Typical. We all know how bowlers are, don’t we? It just goes to show.
Surfer Jailed for Drunk and Disorderly Conduct
Lacrosse Players Convicted of Rape
The question I’m trying to raise is why specify sport, except where the perpetrator is a world-renowned athlete, or the crime is directly connected with the sport, as in,
Golfer Clubs Hamster to Death,
Rugby Players Attack Opposing Team, or
Boxer Throws Female Admirer Out of the Ring, Cracking Ribs
Because headline writers count on raising reader interest by playing on stereotypes, so we can feel good about having them confirmed by an independent source.
Here are some real headlines I found, after I got fed one too many radio reports on football players’ crimes.
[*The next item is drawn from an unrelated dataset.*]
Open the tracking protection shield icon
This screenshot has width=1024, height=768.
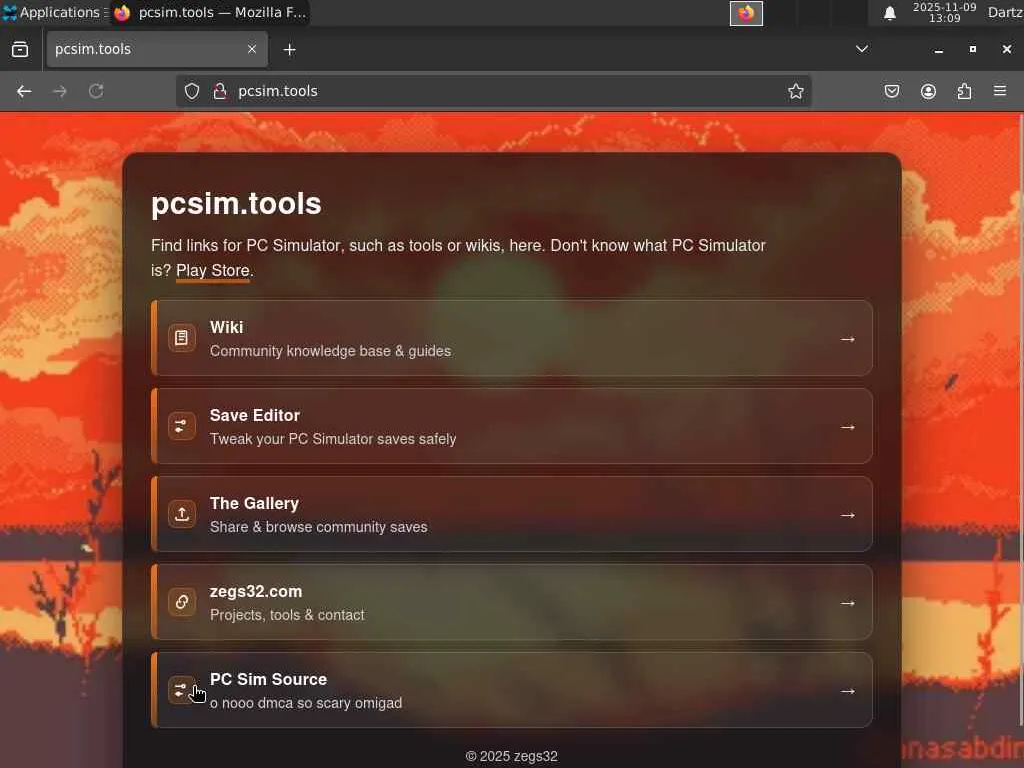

Do these real headlines sound more plausible? Or do you wonder, like I do, what football has to do with the story at all?
High School Football Players Accused of Sexual Assault Make 1rst Court Appearance
Kishawn Tre Holmes & Byron Holt Jr., High School Football Players, Charged In Sexual Assault Case
Steubenville High School Football Players Convicted of Rape are Sentenced
3 Oregon State Football Players Jailed on Counts of 3rd Degree Assault, Disorderly Conduct
Football players are disproportionately represented in such headlines, from what I can tell.
If someone wants to show, with adequate data and good scientific analysis, that being a football player is associated with a predisposition toward violent crime more than any other sport (or along with, say, tennis or curling), they can go ahead and try. But it’s unfair to associate, without explanation, a crime with a sport, as it is with a race or nationality, just for effect. At the very least journalists should consider the feelings of the many upstanding and law-abiding football players (and their relatives and friends) among their readership.
So how about being fair and specifying all sports and leisure pursuits in crime headlines, and see what interesting reactions we can create in readers’ minds?